What this task involves :: Your answer should be the lines from the start of the records through the line with "height=410. click(x=223, y=322)", copied word for word.

Extracted records
= Beginning of Section =

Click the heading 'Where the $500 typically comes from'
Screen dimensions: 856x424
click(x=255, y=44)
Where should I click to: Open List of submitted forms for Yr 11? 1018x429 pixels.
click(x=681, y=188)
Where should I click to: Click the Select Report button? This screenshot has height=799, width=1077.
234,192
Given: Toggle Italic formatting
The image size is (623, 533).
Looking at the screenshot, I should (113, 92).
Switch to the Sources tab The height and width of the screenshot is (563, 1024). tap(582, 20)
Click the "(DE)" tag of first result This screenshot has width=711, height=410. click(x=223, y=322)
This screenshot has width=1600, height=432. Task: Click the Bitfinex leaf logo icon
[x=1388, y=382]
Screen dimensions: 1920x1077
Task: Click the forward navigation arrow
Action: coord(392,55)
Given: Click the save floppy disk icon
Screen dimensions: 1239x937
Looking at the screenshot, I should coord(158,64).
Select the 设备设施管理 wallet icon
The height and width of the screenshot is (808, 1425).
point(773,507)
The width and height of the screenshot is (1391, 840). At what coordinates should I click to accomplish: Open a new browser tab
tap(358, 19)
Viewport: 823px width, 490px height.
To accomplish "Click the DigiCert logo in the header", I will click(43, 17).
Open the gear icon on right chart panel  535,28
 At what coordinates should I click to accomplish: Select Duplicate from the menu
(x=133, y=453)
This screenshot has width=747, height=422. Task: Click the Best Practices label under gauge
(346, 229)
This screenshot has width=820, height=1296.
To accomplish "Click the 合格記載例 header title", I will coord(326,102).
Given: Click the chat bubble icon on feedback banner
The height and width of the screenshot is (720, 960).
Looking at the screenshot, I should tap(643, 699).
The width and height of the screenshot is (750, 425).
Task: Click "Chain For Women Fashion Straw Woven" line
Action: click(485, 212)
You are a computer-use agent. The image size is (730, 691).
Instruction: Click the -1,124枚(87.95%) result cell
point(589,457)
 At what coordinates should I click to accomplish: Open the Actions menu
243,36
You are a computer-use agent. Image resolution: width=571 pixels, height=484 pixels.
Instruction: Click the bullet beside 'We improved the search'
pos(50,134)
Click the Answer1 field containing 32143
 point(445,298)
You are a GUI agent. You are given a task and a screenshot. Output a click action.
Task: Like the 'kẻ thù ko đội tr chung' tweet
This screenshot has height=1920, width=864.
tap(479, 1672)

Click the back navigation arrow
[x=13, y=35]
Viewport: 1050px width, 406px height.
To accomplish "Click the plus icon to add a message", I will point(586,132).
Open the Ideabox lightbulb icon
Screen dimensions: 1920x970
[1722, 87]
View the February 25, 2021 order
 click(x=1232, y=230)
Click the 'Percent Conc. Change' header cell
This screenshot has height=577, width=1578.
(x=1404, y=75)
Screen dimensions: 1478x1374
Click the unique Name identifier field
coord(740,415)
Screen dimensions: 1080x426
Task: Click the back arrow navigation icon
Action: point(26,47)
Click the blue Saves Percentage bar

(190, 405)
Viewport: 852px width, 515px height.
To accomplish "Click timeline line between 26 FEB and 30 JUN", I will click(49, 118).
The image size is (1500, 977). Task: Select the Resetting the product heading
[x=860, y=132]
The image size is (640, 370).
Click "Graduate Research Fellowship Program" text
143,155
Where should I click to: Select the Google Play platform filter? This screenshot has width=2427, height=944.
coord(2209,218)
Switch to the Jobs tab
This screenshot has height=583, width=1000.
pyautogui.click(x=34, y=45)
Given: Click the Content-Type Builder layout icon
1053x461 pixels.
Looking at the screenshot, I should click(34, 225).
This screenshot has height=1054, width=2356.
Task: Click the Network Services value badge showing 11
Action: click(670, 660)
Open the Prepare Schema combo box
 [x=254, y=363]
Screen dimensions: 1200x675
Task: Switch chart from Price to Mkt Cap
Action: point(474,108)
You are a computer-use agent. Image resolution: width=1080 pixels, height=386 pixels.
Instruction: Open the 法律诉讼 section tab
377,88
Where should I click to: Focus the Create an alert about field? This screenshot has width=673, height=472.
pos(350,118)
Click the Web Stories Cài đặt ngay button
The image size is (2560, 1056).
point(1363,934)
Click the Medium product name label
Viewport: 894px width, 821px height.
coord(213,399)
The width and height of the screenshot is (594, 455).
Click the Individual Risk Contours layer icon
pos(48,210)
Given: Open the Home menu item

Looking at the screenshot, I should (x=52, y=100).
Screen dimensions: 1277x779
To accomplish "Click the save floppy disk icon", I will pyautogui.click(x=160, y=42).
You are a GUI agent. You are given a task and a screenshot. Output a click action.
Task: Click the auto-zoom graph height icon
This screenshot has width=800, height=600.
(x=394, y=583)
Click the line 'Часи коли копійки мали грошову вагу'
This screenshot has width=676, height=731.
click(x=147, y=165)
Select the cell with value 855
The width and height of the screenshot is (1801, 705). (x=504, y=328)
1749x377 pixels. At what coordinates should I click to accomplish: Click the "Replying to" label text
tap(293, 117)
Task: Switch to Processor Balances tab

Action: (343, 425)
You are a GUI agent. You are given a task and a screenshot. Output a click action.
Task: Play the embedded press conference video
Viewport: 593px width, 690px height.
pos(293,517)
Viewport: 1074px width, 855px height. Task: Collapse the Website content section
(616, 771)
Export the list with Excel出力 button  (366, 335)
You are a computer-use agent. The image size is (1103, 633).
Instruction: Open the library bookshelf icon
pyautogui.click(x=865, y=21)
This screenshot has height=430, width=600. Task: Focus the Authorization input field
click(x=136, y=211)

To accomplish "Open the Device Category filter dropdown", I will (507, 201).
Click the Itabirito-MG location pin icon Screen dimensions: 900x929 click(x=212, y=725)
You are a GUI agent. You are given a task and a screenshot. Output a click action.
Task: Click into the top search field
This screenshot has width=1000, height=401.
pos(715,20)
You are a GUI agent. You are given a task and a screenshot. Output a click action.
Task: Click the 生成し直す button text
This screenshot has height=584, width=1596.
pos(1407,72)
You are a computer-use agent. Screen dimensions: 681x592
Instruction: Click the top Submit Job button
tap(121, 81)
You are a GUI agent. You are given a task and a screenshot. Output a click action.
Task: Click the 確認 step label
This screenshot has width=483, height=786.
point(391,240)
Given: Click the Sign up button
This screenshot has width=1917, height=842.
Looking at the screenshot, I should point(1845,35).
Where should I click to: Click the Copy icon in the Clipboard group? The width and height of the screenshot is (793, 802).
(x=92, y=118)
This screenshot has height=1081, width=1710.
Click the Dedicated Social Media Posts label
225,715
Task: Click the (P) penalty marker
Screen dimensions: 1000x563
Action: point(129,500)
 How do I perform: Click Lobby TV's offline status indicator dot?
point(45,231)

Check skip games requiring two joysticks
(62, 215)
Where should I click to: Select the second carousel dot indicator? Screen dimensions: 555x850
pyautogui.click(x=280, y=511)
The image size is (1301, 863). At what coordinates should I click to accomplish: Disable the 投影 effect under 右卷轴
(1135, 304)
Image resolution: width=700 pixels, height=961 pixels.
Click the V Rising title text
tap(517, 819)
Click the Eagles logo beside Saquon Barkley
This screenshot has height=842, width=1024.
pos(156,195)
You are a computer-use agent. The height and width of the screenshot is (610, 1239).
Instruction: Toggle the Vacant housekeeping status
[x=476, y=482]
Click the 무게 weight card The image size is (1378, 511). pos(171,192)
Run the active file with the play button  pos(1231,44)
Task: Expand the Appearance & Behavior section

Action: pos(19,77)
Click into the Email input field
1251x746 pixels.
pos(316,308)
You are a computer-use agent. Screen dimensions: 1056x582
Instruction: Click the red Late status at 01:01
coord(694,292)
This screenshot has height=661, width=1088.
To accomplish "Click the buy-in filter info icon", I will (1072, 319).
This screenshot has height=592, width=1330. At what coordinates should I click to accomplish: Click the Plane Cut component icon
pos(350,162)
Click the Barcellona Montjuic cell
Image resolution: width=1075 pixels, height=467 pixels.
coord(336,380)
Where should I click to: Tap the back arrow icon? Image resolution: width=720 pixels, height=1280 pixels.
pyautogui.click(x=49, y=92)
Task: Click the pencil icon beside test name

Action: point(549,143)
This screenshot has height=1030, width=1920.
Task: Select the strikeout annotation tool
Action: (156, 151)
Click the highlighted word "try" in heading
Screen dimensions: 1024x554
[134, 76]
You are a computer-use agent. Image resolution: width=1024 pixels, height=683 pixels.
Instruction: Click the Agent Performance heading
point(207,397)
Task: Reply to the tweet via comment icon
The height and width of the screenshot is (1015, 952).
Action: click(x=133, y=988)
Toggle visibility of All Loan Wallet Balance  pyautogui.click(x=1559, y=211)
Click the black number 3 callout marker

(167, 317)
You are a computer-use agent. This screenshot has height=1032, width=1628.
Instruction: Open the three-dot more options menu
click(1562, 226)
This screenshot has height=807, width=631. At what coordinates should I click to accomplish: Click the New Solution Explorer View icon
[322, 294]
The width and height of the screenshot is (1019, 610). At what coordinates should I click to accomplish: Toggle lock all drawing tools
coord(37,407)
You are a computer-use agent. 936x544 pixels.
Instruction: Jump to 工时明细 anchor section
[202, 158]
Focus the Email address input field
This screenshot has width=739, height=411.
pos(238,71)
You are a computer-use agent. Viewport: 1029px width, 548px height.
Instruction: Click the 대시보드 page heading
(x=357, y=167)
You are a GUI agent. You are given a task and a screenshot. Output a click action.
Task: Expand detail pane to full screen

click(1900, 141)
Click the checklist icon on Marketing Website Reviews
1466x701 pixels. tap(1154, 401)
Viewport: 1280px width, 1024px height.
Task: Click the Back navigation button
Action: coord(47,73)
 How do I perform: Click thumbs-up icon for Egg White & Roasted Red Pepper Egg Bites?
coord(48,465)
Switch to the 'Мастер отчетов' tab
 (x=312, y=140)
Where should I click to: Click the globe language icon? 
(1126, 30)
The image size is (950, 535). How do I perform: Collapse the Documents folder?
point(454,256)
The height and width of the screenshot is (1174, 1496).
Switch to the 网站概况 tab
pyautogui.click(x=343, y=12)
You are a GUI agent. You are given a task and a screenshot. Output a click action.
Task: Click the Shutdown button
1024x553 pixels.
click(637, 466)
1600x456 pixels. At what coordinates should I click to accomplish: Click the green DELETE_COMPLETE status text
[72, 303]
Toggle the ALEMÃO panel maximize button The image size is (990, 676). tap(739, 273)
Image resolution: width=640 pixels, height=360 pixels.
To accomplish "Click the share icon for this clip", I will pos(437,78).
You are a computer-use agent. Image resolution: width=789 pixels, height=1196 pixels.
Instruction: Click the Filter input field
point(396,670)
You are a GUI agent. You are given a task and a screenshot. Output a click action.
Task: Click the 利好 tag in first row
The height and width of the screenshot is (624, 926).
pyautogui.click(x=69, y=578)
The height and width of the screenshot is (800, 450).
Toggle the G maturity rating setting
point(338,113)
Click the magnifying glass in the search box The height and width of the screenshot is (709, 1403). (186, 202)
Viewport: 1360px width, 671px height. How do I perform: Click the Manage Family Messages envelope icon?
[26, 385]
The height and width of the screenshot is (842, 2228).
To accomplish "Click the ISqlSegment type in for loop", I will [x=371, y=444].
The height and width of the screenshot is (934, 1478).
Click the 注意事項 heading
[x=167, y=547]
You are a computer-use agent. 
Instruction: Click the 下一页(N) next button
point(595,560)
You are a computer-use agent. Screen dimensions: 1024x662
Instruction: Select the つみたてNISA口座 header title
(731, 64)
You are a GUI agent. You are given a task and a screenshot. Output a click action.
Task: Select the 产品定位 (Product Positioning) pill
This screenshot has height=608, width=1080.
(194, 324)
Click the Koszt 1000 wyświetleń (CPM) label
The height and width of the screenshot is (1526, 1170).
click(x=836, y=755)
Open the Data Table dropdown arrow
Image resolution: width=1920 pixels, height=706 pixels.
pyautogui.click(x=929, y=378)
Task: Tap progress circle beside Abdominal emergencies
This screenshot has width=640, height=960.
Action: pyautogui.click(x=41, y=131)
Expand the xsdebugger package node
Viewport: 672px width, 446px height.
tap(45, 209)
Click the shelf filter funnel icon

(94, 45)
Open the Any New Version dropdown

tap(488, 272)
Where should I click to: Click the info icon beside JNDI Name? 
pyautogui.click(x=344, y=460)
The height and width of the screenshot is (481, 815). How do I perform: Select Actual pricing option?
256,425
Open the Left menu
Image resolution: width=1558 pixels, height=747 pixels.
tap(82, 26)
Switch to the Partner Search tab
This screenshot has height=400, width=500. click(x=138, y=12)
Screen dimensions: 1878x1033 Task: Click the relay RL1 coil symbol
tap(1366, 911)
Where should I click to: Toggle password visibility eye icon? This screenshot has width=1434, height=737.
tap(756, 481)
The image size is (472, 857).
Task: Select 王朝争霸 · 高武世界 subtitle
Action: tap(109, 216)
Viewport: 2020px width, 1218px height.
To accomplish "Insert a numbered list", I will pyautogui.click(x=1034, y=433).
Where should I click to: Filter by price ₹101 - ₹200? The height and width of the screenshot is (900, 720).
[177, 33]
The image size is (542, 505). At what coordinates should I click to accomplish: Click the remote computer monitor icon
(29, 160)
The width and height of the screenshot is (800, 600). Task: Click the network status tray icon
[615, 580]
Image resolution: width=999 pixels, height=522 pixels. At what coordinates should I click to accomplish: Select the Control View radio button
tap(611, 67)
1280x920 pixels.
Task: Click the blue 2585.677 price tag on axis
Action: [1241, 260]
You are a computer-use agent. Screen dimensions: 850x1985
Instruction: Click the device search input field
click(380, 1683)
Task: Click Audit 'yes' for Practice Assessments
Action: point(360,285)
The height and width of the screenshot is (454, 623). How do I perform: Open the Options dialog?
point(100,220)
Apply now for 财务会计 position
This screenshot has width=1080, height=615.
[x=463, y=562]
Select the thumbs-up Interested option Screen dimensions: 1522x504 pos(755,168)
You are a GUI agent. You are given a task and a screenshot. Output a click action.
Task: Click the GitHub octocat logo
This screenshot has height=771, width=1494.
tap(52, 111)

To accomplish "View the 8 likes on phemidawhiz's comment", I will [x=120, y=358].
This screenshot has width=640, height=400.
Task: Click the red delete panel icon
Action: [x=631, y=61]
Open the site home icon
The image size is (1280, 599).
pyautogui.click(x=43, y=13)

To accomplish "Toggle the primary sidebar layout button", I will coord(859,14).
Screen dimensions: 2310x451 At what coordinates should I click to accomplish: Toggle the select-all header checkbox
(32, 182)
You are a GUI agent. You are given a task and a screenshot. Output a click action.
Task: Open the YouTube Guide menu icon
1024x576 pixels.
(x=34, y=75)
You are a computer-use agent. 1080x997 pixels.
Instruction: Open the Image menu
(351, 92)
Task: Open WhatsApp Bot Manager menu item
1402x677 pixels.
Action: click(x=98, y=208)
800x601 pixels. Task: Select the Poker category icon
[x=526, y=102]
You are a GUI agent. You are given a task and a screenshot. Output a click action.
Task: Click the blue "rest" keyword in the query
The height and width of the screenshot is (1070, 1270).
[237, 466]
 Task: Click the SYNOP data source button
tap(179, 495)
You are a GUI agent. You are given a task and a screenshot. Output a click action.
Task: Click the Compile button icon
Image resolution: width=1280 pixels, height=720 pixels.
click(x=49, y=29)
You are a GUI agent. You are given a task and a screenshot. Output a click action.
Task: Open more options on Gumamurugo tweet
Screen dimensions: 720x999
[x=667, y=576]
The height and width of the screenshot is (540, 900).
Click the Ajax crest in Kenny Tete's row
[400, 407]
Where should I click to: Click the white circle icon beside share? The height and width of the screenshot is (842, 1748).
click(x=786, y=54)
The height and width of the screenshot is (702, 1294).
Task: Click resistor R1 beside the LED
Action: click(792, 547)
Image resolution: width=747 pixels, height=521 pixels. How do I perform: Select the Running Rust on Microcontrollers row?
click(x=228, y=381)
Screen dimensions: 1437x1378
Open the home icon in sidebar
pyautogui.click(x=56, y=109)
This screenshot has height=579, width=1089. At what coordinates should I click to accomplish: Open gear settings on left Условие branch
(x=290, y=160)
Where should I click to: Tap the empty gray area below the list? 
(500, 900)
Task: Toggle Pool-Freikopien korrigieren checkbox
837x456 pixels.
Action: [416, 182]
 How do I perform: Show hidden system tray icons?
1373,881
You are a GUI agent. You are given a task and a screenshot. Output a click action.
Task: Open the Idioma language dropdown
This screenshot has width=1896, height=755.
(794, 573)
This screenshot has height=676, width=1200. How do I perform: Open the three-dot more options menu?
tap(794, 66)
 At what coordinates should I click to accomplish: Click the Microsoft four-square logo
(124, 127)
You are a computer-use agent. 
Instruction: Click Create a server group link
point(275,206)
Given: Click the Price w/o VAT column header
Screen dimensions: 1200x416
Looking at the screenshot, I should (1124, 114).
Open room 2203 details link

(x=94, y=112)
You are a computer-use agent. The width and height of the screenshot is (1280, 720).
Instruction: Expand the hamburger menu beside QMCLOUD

= End of Section =

Solution ::
Click the heading 'Where the $500 typically comes from'
Screen dimensions: 856x424
click(x=255, y=44)
Where should I click to: Open List of submitted forms for Yr 11? 1018x429 pixels.
click(x=681, y=188)
Where should I click to: Click the Select Report button? This screenshot has height=799, width=1077.
234,192
Given: Toggle Italic formatting
The image size is (623, 533).
Looking at the screenshot, I should (113, 92).
Switch to the Sources tab The height and width of the screenshot is (563, 1024). tap(582, 20)
Click the "(DE)" tag of first result This screenshot has width=711, height=410. click(x=223, y=322)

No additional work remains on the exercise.